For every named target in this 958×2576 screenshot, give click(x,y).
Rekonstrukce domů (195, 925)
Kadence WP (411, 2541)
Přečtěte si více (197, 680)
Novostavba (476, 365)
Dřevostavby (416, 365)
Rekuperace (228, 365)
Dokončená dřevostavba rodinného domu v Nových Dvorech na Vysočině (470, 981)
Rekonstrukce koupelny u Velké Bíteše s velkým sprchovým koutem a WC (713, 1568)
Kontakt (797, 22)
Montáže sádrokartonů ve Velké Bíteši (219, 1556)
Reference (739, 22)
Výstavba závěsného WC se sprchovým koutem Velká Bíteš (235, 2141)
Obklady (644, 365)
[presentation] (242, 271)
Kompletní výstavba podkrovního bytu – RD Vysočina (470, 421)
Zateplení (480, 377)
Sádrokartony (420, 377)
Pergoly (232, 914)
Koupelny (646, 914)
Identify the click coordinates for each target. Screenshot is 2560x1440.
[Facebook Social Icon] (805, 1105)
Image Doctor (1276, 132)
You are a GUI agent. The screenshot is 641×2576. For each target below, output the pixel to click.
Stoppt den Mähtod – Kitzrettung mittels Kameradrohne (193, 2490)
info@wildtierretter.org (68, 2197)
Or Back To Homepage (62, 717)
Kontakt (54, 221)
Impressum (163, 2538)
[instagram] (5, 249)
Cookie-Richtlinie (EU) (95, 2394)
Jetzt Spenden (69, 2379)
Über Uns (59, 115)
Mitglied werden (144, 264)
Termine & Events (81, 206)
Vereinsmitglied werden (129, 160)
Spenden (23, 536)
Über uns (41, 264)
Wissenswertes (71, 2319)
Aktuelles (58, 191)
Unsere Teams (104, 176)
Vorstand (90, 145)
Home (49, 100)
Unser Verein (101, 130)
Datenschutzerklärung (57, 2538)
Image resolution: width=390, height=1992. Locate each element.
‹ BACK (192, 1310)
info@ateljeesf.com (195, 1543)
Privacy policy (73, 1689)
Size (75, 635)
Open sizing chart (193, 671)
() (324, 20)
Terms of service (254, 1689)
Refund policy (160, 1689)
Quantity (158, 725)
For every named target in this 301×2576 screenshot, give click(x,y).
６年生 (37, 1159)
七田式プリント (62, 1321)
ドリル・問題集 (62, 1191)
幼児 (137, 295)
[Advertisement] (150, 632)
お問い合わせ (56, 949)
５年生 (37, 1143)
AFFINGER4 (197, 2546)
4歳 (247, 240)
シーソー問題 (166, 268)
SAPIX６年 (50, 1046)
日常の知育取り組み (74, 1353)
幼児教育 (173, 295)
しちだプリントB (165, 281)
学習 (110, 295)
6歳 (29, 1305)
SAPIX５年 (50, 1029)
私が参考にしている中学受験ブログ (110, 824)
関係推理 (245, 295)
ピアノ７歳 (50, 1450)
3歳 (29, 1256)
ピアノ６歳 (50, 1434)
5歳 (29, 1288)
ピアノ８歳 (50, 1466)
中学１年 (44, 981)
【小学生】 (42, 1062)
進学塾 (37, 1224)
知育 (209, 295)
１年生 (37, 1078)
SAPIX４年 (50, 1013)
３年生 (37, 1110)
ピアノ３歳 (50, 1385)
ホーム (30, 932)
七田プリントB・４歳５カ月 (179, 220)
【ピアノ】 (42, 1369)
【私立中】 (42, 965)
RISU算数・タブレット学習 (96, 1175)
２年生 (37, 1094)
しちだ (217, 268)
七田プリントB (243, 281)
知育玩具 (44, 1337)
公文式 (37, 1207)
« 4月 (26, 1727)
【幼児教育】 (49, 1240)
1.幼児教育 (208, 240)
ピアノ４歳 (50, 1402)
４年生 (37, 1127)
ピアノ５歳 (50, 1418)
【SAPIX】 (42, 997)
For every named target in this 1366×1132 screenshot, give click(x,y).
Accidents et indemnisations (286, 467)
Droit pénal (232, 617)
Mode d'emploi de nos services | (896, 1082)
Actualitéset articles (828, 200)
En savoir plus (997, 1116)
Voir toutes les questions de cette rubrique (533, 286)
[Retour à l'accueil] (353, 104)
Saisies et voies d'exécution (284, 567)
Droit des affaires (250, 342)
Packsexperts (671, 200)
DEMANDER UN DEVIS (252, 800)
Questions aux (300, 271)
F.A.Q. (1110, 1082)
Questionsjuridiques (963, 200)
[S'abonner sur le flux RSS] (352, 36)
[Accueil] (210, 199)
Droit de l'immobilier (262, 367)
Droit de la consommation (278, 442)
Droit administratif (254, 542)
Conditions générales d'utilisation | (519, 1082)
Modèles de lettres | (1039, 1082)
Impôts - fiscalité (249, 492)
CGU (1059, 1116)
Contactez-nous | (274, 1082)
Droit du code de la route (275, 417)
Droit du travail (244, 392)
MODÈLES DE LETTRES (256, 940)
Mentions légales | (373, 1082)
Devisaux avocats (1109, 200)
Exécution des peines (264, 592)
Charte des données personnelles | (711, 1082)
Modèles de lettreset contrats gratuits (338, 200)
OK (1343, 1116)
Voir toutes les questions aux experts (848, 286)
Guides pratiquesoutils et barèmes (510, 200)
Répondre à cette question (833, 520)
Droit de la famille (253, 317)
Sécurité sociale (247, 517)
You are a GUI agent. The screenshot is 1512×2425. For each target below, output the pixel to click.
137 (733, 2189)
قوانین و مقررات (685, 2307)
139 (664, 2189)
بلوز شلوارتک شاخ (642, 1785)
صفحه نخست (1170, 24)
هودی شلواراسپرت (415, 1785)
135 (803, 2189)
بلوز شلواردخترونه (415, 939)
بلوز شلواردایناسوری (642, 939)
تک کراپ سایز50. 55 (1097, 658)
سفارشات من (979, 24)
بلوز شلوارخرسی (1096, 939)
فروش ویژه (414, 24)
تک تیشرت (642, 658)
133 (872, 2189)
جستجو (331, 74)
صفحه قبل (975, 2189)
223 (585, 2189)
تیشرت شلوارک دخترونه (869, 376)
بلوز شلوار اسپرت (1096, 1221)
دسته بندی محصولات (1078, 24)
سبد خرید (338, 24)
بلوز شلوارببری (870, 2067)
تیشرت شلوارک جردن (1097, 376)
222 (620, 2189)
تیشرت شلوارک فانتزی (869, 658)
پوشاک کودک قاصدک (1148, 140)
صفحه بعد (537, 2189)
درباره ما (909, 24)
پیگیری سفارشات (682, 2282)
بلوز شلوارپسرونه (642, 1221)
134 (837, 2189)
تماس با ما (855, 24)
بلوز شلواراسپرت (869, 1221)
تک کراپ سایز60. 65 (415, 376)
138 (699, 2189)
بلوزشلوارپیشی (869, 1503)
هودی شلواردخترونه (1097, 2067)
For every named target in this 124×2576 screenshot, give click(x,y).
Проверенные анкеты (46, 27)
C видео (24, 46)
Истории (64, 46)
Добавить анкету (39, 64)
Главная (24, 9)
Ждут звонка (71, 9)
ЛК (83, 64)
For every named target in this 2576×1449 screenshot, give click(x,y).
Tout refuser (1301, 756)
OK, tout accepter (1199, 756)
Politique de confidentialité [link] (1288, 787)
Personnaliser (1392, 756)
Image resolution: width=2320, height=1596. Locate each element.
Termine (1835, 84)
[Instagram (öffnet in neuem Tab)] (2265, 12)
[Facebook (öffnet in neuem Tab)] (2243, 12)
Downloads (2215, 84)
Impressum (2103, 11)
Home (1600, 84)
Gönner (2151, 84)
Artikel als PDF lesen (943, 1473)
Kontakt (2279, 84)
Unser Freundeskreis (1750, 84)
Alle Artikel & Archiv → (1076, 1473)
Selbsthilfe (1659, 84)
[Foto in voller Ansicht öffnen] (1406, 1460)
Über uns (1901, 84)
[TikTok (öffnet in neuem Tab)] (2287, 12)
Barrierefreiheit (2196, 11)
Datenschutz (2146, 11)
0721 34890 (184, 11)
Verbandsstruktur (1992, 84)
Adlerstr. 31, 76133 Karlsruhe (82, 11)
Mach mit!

::::::::::

Problem requirements → Above are the entries. Copy exactly the part that opens with the line containing "Politique de confidentialité" and closes with the line containing "Datenschutz (2146, 11)", and no more.

Your solution →
Politique de confidentialité [link] (1288, 787)
Personnaliser (1392, 756)
Image resolution: width=2320, height=1596. Locate each element.
Termine (1835, 84)
[Instagram (öffnet in neuem Tab)] (2265, 12)
[Facebook (öffnet in neuem Tab)] (2243, 12)
Downloads (2215, 84)
Impressum (2103, 11)
Home (1600, 84)
Gönner (2151, 84)
Artikel als PDF lesen (943, 1473)
Kontakt (2279, 84)
Unser Freundeskreis (1750, 84)
Alle Artikel & Archiv → (1076, 1473)
Selbsthilfe (1659, 84)
[Foto in voller Ansicht öffnen] (1406, 1460)
Über uns (1901, 84)
[TikTok (öffnet in neuem Tab)] (2287, 12)
Barrierefreiheit (2196, 11)
Datenschutz (2146, 11)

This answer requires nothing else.